The company stoked market interest last week with its plans to put the deal for securities, combining the characteristics of equity and debt, on the market. Although investors were expecting it to be valued at €3bn, they were apparently won over by the attractive pricing Total has offered.
The securities have been split into two sets – €2.5bn worth of perpetual non-call notes that Total can buy back in six years (NC6), and €2.5bn notes of the same nature that can be bought back in 10 years (NC10).
The NC6 notes will yield 2.25 per cent and NC10 will yield 2.625 per cent, with the longer-term deals attracting the majority of the orders.
The bond has reportedly attracted €20bn worth of orders, and market commentators said the interest in the deal was partly due to strong demand for this type of asset, as well as Total’s relatively high ratings.
The company declined to comment on market reaction last night.
Ahead of the bonds going on the market, Standard & Poor’s (S&P) assigned its “A” long-term issue rating to both NC6 and NC10. The ratings agency also stated that, while the completion and size of the issue will be subject to market conditions, it anticipated a multi-billion issuance.
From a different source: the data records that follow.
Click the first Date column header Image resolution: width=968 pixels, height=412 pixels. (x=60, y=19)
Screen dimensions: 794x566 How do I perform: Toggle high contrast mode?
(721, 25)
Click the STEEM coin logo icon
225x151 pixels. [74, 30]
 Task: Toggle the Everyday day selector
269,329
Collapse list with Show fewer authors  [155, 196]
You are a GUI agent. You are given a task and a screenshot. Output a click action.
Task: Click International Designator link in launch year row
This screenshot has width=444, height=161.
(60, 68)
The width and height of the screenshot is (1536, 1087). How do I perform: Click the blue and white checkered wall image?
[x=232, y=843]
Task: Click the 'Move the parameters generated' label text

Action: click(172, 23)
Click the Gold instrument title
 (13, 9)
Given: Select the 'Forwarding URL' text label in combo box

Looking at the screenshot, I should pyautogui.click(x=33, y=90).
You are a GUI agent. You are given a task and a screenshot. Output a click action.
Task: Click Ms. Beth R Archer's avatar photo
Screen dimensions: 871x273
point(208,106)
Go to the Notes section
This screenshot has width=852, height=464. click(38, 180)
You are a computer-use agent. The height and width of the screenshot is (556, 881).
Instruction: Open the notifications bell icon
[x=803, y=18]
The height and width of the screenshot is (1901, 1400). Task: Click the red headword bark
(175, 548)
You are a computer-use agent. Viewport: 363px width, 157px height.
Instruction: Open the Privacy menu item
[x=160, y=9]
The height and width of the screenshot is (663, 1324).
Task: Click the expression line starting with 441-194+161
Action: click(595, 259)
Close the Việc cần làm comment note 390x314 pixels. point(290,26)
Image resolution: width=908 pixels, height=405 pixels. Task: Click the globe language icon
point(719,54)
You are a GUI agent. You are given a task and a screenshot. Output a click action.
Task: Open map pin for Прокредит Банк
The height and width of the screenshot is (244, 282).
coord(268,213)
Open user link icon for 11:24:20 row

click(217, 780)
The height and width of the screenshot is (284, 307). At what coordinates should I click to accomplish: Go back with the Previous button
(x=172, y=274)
S&P added: “These hybrids will help mitigate the further deterioration in our adjusted debt metrics in 2015 and subsequently as a result of forecast lower oil price realisations and likely negative cash flow after investment and dividends.”
S&P also noted that although the proposed securities are undated, or perpetual, Total can redeem them as of the first call dates, 2021 and 2025 for NC6 and NC10 respectively, and on every interest payment thereafter. It added that if Total did take this course of action, the company intended to replace the instruments, although it was not obliged to do so.
Shares in Total fell by 2.92 per cent yesterday.